Polyply generates residue templates on the fly by a graph embedding procedure. However, the procedure becomes slow for large residues or it can fail to generate correct templates, especially if there are multiple chiral centers present. Even though a warning is emitted in those cases, it is more convenient to provide templates used in the structure generation. This is done by specifying a template using the [ template ] directive. Multiple templates can be given by providing the template directive multiple times. The syntax is shown below. Note that <> means replace keyword. Do not copy the < or > signs.

[ template ]
resname <resname>
[ atoms ] 
<atomname> <atomtype> <x> <y> <z>
[ bonds ]
<atomname> <atomname>

The atomnames and atomtypes must exactly match those in the provided topology for the residue. Furthermore, there can only be one template per residue. Coordinates should be given in nm. If templates are provided, and no volumes (see next section) the volume is estimated from the residue template using the generic procedure.

Volume Options

As with the custom templates it sometimes can be convenient to provide template volumes to polyply instead of using the generic model. Volumes are defined as the sigma parameter of a Lennard-Jones interaction function. Cross interactions between residues at the moment are calculated from combination rules. The syntax is shown below. Note that <> means replace keyword. Do not copy the < or > signs.

[ volumes ]
<resname> <LJ_sigm_value>

Note that the unit of the LJ sigma value should be in nm. C6/C12 parameters are not supported in this input.
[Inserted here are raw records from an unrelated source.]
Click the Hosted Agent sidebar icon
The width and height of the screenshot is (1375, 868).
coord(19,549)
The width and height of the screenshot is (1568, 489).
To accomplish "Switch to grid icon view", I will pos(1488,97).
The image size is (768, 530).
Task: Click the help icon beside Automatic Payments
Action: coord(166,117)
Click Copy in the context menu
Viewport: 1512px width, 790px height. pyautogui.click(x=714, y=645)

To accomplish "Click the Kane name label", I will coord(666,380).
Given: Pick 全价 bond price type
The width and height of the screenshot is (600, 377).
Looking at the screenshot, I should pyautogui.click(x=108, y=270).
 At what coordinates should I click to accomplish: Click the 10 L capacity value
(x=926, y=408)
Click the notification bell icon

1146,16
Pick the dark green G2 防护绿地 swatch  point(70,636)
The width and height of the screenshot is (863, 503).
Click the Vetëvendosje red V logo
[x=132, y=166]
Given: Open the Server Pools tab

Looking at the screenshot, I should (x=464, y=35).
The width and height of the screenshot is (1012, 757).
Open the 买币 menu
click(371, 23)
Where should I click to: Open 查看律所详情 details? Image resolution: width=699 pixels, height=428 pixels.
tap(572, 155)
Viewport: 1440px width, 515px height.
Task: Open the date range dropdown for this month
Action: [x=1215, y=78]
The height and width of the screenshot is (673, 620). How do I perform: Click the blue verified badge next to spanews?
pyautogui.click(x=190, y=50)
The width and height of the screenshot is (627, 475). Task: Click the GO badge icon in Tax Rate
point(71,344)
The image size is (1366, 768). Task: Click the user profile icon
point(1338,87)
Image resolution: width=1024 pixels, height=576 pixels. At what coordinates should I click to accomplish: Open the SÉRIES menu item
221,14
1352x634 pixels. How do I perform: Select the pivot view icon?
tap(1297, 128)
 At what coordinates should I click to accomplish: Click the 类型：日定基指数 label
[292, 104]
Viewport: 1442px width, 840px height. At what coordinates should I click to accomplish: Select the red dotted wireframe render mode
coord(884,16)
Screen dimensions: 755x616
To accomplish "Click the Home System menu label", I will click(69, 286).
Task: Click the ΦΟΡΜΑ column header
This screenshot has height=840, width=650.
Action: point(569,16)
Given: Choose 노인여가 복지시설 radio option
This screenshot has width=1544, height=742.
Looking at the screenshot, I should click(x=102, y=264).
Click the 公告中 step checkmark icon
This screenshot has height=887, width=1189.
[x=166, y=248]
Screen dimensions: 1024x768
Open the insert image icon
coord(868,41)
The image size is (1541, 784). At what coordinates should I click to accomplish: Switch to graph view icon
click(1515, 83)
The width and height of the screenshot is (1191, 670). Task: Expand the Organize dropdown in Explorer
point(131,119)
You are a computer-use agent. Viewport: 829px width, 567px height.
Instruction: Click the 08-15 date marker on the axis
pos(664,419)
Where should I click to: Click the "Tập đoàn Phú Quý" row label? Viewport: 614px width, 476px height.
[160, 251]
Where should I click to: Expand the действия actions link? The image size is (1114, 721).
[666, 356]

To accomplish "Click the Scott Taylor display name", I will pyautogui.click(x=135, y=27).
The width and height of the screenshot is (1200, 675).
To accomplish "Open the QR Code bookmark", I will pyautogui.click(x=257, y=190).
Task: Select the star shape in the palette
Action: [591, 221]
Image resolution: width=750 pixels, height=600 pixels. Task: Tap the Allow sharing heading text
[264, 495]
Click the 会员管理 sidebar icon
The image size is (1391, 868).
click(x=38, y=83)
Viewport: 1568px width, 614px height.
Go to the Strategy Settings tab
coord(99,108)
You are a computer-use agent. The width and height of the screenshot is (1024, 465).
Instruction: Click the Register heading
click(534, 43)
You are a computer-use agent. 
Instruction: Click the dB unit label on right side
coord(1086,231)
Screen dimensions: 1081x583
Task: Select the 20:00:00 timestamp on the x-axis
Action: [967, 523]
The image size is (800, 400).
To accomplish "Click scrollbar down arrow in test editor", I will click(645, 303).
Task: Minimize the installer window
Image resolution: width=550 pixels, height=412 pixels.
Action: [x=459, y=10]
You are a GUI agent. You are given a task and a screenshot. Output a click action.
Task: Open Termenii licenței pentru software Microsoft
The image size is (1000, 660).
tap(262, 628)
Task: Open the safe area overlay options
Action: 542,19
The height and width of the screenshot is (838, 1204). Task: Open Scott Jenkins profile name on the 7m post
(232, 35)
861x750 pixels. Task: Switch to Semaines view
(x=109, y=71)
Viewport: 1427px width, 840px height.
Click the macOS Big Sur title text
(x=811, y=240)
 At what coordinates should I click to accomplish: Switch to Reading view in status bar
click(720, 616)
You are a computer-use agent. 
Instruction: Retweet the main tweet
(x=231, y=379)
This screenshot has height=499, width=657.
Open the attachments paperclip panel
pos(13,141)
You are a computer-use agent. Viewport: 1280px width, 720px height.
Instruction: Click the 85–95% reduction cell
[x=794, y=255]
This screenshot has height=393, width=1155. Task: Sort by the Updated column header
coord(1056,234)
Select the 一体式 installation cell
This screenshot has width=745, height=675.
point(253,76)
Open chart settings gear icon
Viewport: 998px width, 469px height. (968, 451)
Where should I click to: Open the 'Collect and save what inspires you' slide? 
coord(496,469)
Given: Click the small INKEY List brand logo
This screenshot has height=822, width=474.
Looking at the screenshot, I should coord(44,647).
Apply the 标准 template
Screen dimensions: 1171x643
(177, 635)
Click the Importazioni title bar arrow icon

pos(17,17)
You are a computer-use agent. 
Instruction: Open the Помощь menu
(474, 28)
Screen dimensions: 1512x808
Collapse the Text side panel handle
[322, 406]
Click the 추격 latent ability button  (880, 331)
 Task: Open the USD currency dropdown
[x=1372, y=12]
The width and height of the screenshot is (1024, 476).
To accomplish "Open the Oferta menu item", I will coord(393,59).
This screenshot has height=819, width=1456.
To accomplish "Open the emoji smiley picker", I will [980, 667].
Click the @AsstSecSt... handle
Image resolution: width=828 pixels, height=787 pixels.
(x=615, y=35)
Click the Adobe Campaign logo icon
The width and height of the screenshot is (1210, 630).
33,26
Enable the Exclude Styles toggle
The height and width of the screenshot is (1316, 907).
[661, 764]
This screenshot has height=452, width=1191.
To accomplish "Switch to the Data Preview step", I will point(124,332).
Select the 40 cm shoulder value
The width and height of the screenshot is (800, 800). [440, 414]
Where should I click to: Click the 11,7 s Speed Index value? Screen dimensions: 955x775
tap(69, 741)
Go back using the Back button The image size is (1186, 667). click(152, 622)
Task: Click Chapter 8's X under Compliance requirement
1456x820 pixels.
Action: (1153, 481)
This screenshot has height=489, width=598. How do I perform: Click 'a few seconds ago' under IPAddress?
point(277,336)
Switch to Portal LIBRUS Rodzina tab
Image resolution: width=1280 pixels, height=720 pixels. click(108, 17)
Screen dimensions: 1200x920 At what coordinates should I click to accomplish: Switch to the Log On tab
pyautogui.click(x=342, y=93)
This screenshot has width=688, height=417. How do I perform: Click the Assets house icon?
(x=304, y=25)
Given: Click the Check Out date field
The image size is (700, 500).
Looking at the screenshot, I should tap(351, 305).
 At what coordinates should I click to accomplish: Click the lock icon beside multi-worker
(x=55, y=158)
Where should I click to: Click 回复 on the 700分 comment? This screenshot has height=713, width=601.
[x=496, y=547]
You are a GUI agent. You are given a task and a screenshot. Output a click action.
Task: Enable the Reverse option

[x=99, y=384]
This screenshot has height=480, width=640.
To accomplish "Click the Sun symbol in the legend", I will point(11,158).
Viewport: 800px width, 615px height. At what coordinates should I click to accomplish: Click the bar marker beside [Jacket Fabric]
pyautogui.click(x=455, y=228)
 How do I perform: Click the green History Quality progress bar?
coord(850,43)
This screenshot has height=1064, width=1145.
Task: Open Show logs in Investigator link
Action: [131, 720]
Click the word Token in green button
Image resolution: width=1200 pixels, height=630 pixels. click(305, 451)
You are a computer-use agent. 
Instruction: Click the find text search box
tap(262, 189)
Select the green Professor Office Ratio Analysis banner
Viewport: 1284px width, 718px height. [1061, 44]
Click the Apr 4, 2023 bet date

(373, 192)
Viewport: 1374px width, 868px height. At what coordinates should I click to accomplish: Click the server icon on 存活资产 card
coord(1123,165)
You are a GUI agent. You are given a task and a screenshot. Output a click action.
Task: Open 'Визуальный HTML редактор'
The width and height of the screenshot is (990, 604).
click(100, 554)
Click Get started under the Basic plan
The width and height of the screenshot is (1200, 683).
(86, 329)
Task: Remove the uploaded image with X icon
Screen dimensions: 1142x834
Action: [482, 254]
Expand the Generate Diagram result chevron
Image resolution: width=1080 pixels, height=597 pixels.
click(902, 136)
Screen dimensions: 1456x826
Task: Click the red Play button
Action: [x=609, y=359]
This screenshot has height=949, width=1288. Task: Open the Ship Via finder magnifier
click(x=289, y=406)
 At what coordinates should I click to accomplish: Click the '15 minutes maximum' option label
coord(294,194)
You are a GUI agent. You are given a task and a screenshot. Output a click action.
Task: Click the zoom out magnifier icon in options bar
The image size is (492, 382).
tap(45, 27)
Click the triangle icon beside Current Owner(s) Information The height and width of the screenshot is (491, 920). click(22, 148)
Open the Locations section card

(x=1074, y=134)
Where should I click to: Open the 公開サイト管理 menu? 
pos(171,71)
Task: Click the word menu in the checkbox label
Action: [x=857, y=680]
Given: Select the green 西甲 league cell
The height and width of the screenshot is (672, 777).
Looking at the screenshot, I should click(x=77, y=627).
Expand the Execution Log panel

If volumes are provided they override any volumes estimated.

Build Options

Built options are grouped by molecule types and can be nested under each other. Therefore each entry starts with the [molecule] directive, which allows to select specific molecules from the topology to apply the build options to. The syntax of the molecule directive consists of the directive key and then on a new line the molecule name as listed in the topology and the molecule indexes as defined by order of appearance in the topology file. Note molecules start counting at 0. For example, to select the first 100 molecules in a PEO melt the molecule directive would be written as shown below:

[ molecule]
PEO 0 100

The build options are directives as well that can be listed under the '[molecule]' directive (see table below). Each directive consists again of the directive key and then on a new line a number of parameters describing the directives.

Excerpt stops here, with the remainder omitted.